As part of its 2013/2014 Annual Report, the public service broadcaster revealed that it had spent £194 million on presenters and other on-air talent compared to £200 million the previous year, a decrease of 3 per cent.
The Annual Report said the BBC had delivered £580 million efficiency savings under its continuous improvement programme. The figure is in addition to the £2 billion in cumulative savings delivered between 2008/09 and 2012/13.
The corporation said that figure had exceeded the 3 per cent year on year efficiency savings target set by the BBC Trust.
In addition, the BBC said that early indications suggested that the efficiencies had been achieved without a detrimental impact on overall audience numbers or appreciation scores.
Senior management at the corporation was cut by 8 per cent last year and the number of top earners on salaries of more than £100,000 fell for the fourth consecutive year.

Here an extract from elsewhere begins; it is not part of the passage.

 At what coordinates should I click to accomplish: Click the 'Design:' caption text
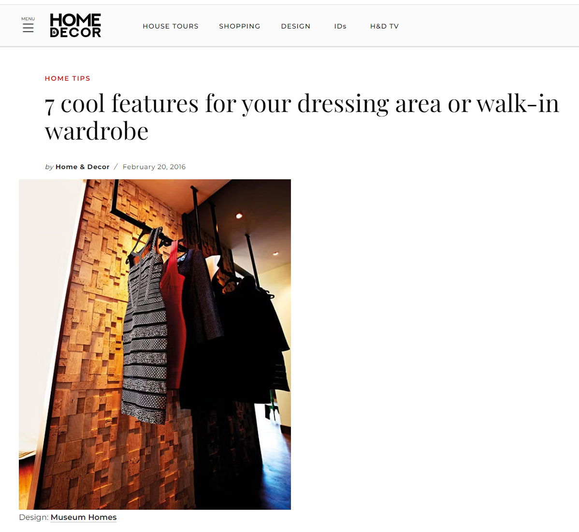(34, 517)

The BBC Trust said it had also cut the maximum level of the director general’s pay. The new salary for the top post is now set at £450,000, down 26.5 per cent from the £613,000 in 2011/12. The Trust said the revised salary represented "value for money" for licence fee payers.
The changes to the director general’s salary followed the £802,000 pay off for the former director general George Entwistle. There is now a proposed cap on pay offs of £150,000.
The corporation also addressed the Jimmy Savile and Stuart Hall sexual abuse scandals and their affect on audiences’ trust in the BBC. It said: "Rebuilding that trust will continue to be the focus for the entire organisation in the year ahead."
Tony Hall, the director general of the BBC, said: "As we move towards our centenary, the BBC should be optimistic about the future. Like any organisation, we face significant challenges but there also great opportunities.
"As I said on my first day as director general, I firmly believe that with imagination and hard work the BBC’s best days lie ahead."